There is a faster way to do this specific operation via the `colMeans()` function.
```{r}
rowMeans(a, dims = 2) ## Faster
```
In this situation, I might argue that the use of `rowMeans()` is less readable, but it is substantially faster with large arrays.
## `mapply()`
[Watch a video of this section](https://youtu.be/z8jC_h7S0VE)
The `mapply()` function is a multivariate apply of sorts which applies a function in parallel over a set of arguments. Recall that `lapply()` and friends only iterate over a single R object. What if you want to iterate over multiple R objects in parallel? This is what `mapply()` is for.
```{r}
str(mapply)
```
The arguments to `mapply()` are
- `FUN` is a function to apply
- `...` contains R objects to apply over
- `MoreArgs` is a list of other arguments to `FUN`.
- `SIMPLIFY` indicates whether the result should be simplified
The `mapply()` function has a different argument order from `lapply()` because the function to apply comes first rather than the object to iterate over. The R objects over which we apply the function are given in the `...` argument because we can apply over an arbitrary number of R objects.
For example, the following is tedious to type
`list(rep(1, 4), rep(2, 3), rep(3, 2), rep(4, 1))`
With `mapply()`, instead we can do
```{r}
mapply(rep, 1:4, 4:1)
```
This passes the sequence `1:4` to the first argument of `rep()` and the sequence `4:1` to the second argument.
Here's another example for simulating randon Normal variables.
```{r}
noise <- function(n, mean, sd) {
rnorm(n, mean, sd)
}
## Simulate 5 randon numbers
noise(5, 1, 2)
## This only simulates 1 set of numbers, not 5
noise(1:5, 1:5, 2)
```
Here we can use `mapply()` to pass the sequence `1:5` separately to the `noise()` function so that we can get 5 sets of random numbers, each with a different length and mean.
```{r}
mapply(noise, 1:5, 1:5, 2)
```
The above call to `mapply()` is the same as
```{r}
list(noise(1, 1, 2), noise(2, 2, 2),
noise(3, 3, 2), noise(4, 4, 2),
noise(5, 5, 2))
```
## Vectorizing a Function
The `mapply()` function can be use to automatically "vectorize" a function. What this means is that it can be used to take a function that typically only takes single arguments and create a new function that can take vector arguments. This is often needed when you want to plot functions.

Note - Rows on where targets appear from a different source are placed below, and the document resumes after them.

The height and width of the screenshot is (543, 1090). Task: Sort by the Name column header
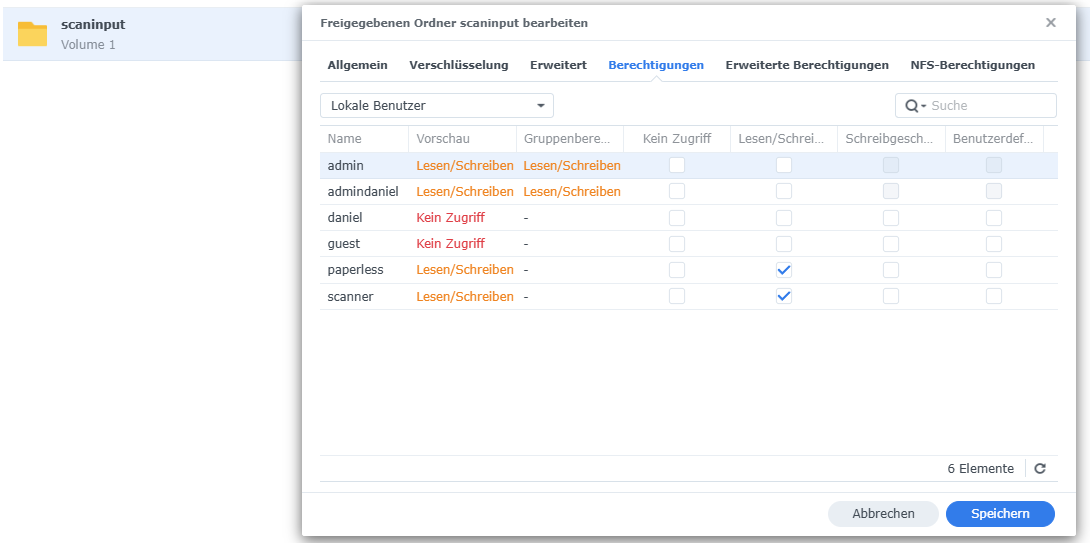345,139
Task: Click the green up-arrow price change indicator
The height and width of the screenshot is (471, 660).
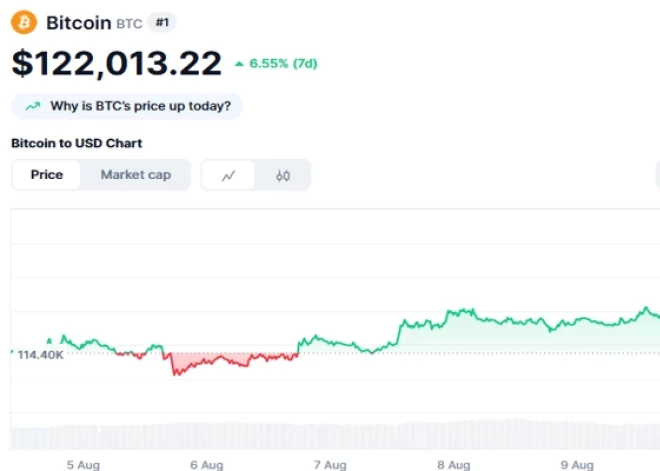Action: 239,64
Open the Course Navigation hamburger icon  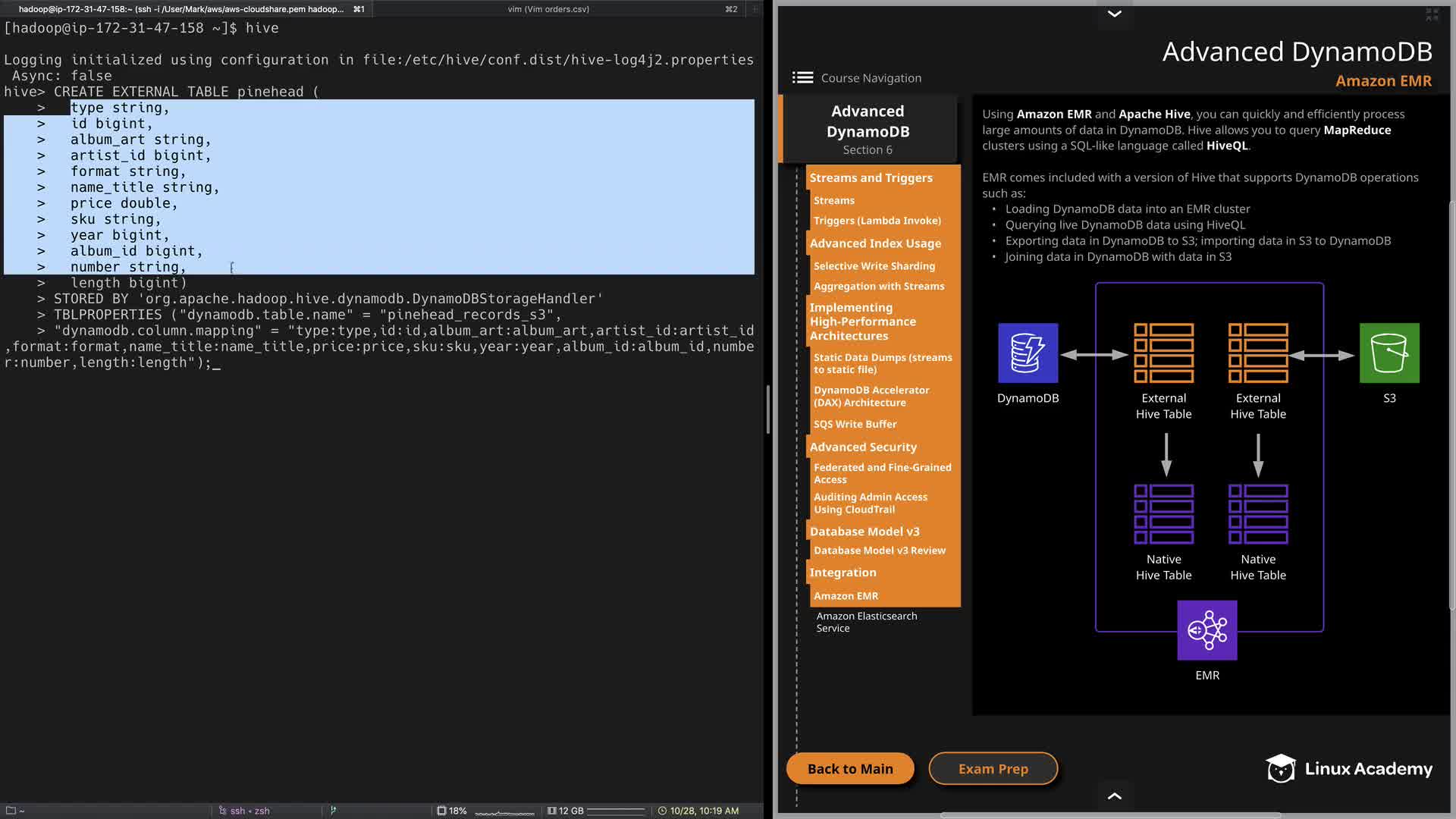(802, 77)
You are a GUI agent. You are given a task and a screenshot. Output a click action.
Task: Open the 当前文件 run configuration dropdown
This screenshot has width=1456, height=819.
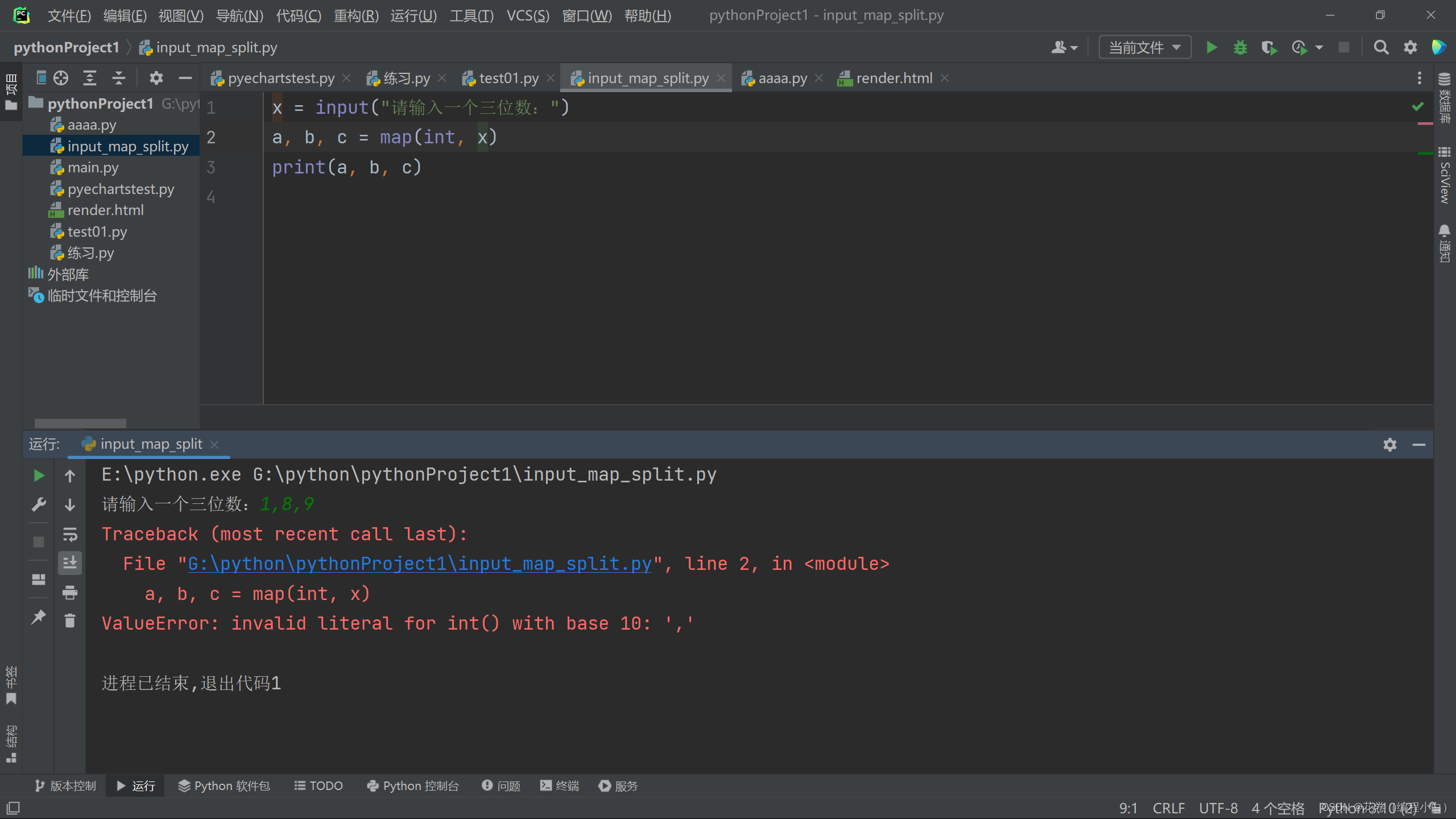tap(1144, 47)

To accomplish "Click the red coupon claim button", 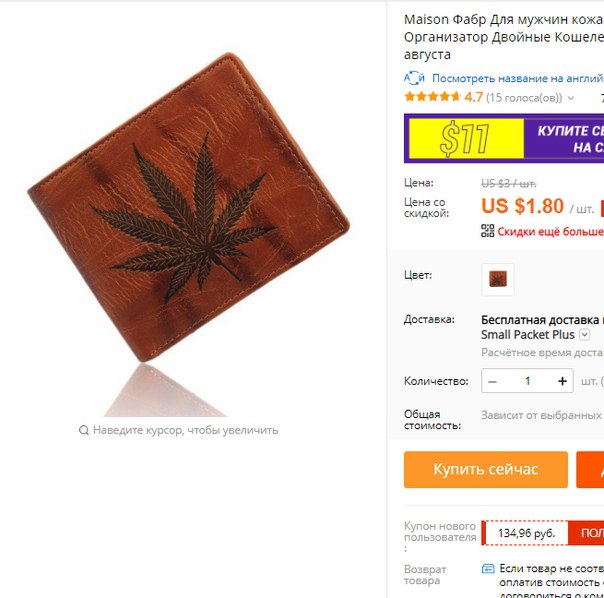I will click(x=586, y=533).
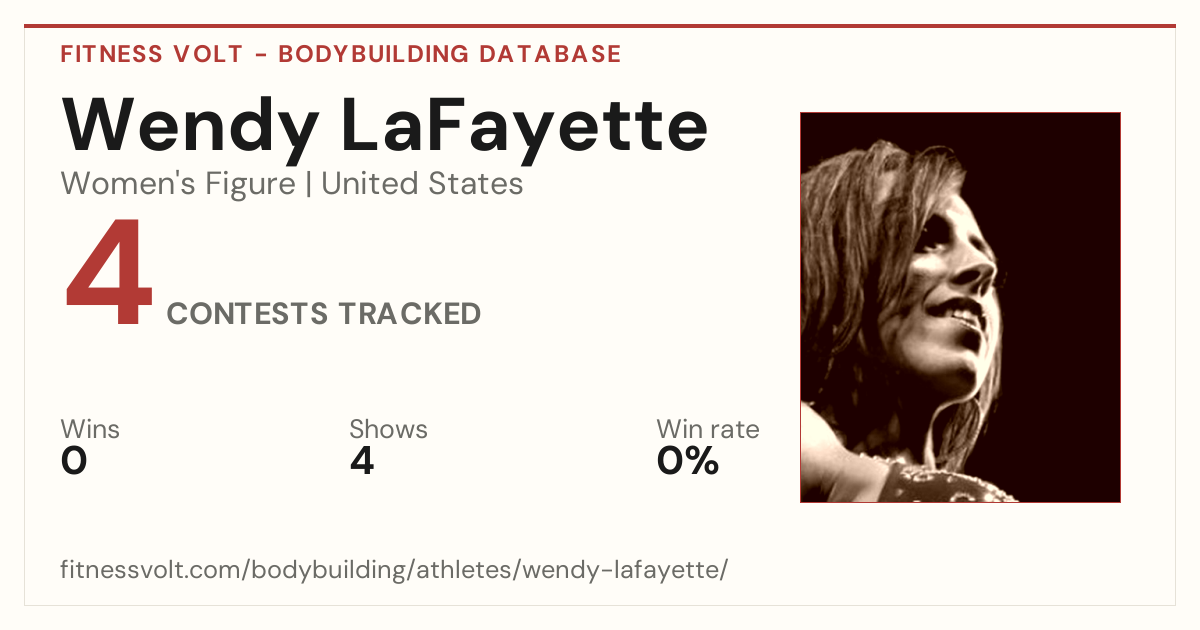Screen dimensions: 1200x630
Task: Click the Shows label
Action: 388,430
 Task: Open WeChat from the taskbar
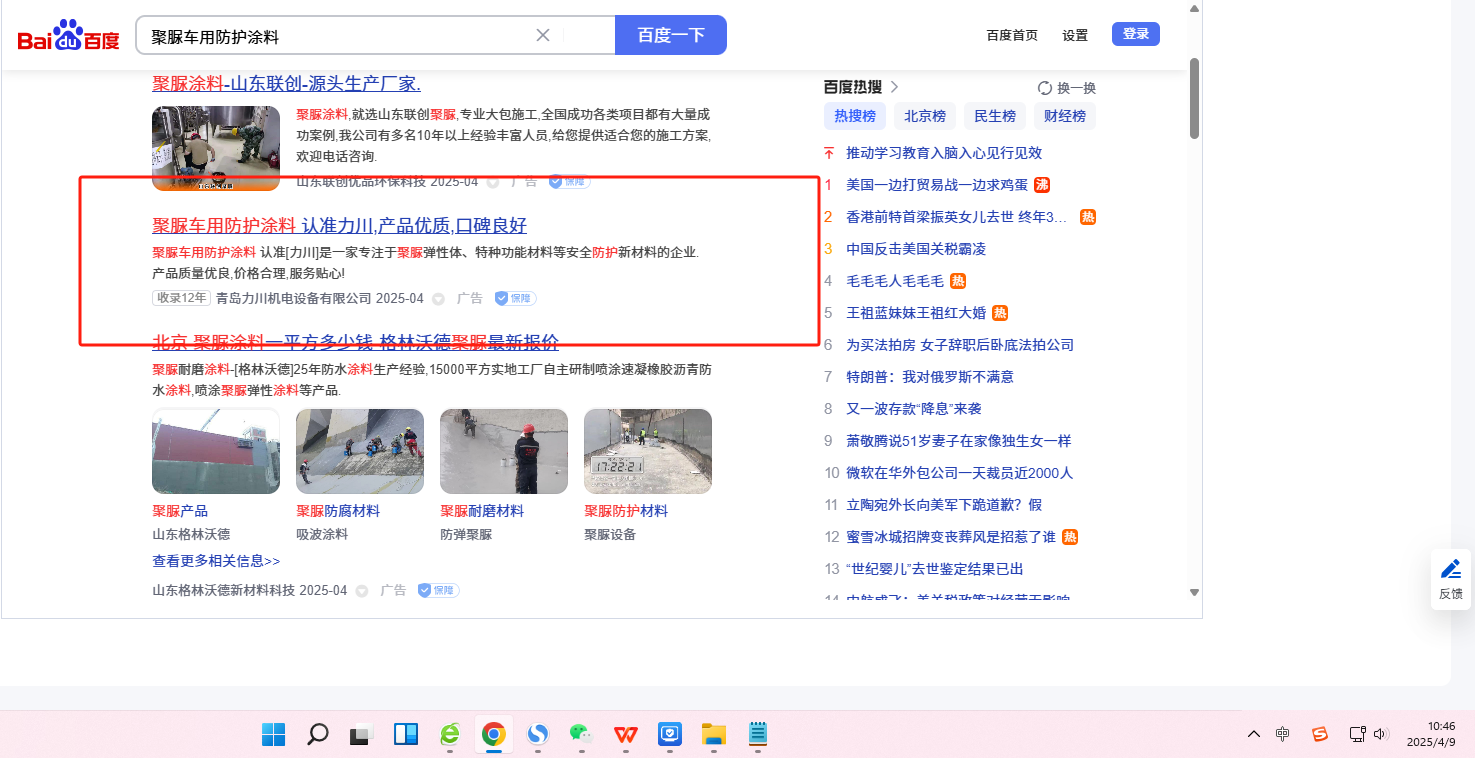point(581,734)
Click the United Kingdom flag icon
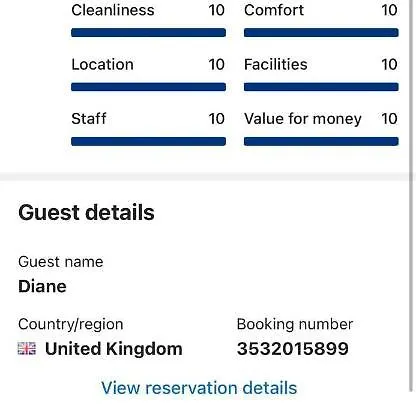The height and width of the screenshot is (420, 416). [27, 349]
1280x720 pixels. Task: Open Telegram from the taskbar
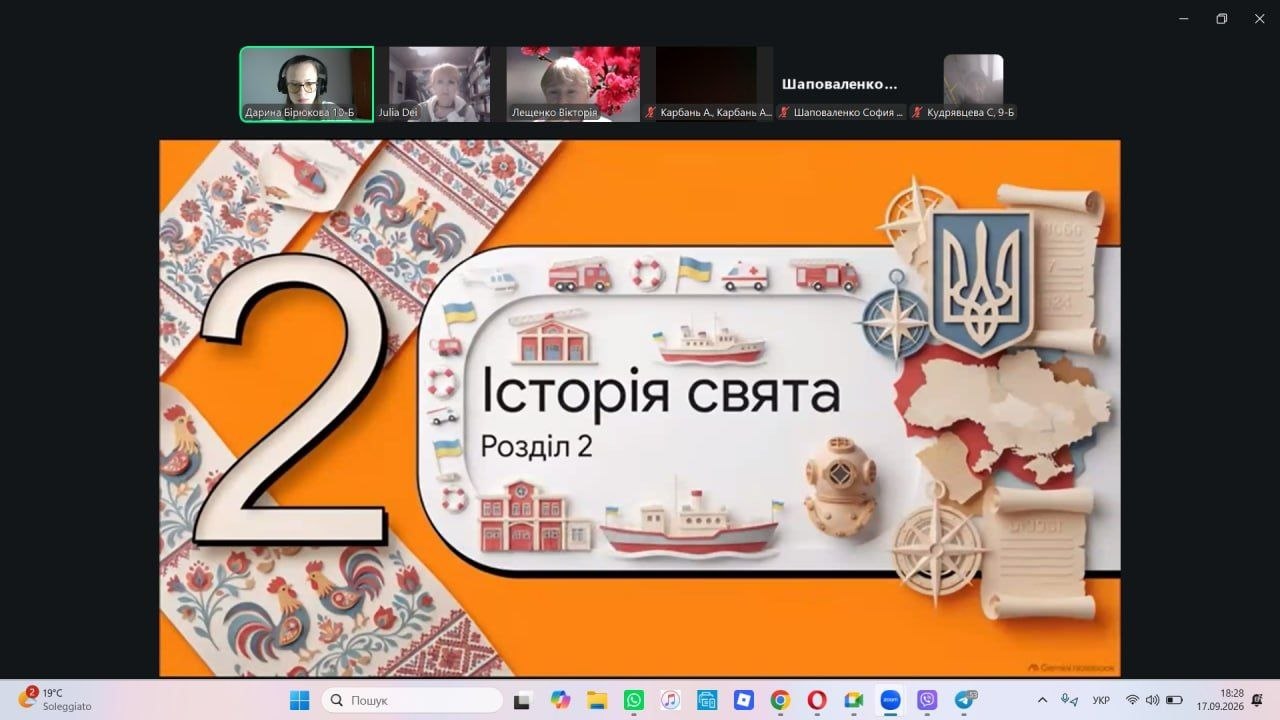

Here's an example of a function that computes the sum of squares given some data, a mean parameter and a standard deviation. The formula is $\sum_{i=1}^n(x_i-\mu)^2/\sigma^2$.
```{r}
sumsq <- function(mu, sigma, x) {
sum(((x - mu) / sigma)^2)
}
```
This function takes a mean `mu`, a standard deviation `sigma`, and some data in a vector `x`.
In many statistical applications, we want to minimize the sum of squares to find the optimal `mu` and `sigma`. Before we do that, we may want to evaluate or plot the function for many different values of `mu` or `sigma`. However, passing a vector of `mu`s or `sigma`s won't work with this function because it's not vectorized.
```{r}
x <- rnorm(100) ## Generate some data
sumsq(1:10, 1:10, x) ## This is not what we want
```
Note that the call to `sumsq()` only produced one value instead of 10 values.
However, we can do what we want to do by using `mapply()`.
```{r}
mapply(sumsq, 1:10, 1:10, MoreArgs = list(x = x))
```
There's even a function in R called `Vectorize()` that automatically can create a vectorized version of your function. So we could create a `vsumsq()` function that is fully vectorized as follows.
```{r}
vsumsq <- Vectorize(sumsq, c("mu", "sigma"))
vsumsq(1:10, 1:10, x)
```
Pretty cool, right?
## Summary
* The loop functions in R are very powerful because they allow you to conduct a series of operations on data using a compact form
* The operation of a loop function involves iterating over an R object (e.g. a list or vector or matrix), applying a function to each element of the object, and the collating the results and returning the collated results.
* Loop functions make heavy use of anonymous functions, which exist for the life of the loop function but are not stored anywhere
* The `split()` function can be used to divide an R object in to subsets determined by another variable which can subsequently be looped over using loop functions.